3rd Samoan Ombudsman
- In office 1994–2020
- Nominated by: Tofilau Eti Alesana
- Appointed by: Malietoa Tanumafili II
- Preceded by: Vaovasamanaia Filipo
- Succeeded by: Luamanuvao Katalaina Sapolu

Personal details
- Born: Samoa
- Alma mater: University of the South Pacific

= Maiava Iulai Toma =

Ombudsman of Samoa

Maiava Iulai Toma is a Samoan diplomat and civil servant. He served as Samoa's Ombudsman from 1994 — 2020.

Maiava was born in Samoa and educated in Hamilton, New Zealand. While later serving as Ombudsman he completed a Bachelor of Laws at the University of the South Pacific.

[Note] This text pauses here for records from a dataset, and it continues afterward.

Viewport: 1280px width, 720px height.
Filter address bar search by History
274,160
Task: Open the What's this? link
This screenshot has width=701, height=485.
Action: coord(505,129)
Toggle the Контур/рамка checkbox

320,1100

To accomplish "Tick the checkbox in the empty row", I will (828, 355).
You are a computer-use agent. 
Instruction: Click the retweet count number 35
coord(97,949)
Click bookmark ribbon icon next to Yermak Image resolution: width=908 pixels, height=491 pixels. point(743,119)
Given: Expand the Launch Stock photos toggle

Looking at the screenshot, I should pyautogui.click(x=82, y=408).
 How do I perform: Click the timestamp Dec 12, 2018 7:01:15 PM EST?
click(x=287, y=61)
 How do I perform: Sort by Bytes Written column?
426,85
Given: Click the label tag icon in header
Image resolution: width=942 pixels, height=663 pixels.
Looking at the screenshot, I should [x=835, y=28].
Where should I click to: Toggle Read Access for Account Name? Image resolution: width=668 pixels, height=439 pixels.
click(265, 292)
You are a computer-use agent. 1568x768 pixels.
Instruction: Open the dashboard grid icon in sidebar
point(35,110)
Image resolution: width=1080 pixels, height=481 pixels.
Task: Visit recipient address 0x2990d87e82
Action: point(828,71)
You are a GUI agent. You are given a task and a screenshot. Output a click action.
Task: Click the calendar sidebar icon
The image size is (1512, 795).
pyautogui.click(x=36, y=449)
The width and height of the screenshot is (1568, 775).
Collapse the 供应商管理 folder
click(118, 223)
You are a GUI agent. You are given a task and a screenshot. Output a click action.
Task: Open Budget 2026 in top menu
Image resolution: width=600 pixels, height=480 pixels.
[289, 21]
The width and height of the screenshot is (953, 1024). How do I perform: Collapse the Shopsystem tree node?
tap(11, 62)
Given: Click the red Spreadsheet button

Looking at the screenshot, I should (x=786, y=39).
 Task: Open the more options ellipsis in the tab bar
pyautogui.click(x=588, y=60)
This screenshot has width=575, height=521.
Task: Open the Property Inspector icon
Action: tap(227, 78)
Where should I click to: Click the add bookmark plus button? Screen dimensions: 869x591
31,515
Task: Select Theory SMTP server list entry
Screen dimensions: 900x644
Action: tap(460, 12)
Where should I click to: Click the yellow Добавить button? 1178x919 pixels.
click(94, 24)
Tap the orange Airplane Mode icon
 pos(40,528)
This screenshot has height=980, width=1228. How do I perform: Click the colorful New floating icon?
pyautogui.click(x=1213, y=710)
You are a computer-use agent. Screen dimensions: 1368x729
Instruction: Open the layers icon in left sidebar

==Civil servant and diplomat==
He worked as a civil servant, serving as Secretary to the Samoan Government, chief executive of the Department of Prime Minister, Foreign Affairs & Cabinet, and Commissioner to the South Pacific Commission. In January 1978 he was appointed ambassador to the United States, permanent representative to the United Nations, and High Commissioner to Canada. He was recalled from those positions in 1982 by the new government of Vaʻai Kolone, sent back when Tofilau Eti Alesana took power later that year, and finally recalled in January 1983 to return to his old role as secretary to the government.

==Ombudsman==
In 1994 Maiava was appointed Ombudsman. Shortly after his appointment he was asked by the government to investigate auditor-general Sua Rimoni Ah Chong's findings of corruption by government ministers. His report cleared the ministers, and was used by the government as justification to suspend Ah Chong. In 1998 he chaired a commission of inquiry into the leaking of Prime Minister Tofilau Eti Alesana's police record, in which he ordered the media not to report on proceedings. In 2000 he chaired the Electoral Reform Commission. His appointment to the position caused another member, Savea Sano Malifa, to resign.

In 2007 an inquiry by Maiava into sexual harassment by the chief executive of the Samoa Tourism authority saw the chief executive fired. In 2008 he chaired a commission of inquiry into the smuggling of weapons from American Samoa aboard the police patrol boat Nafanua. The inquiry found police commissioner Papalii Lorenese Neru and the Nafanuas captain in breach of duty and recommended a criminal investigation, but the latter recommendation was ignored by the government.

In 2013 he led an inquiry into mismanagement and abuse of power at Tafaigata prison which led to police commissioner Lilomaiava Fou Taioalo being fired.

In 2016 he led a major inquiry into domestic violence in Samoa. The inquiry reported back in 2018, recommending the creation of a Family Violence Prevention Office.

In 2018 he opposed proposals by the Samoan government to reinstate corporal punishment in schools. In 2020 he opposed the government's Land and Titles Bill.

He retired in 2020 and was replaced by Luamanuvao Katalaina Sapolu.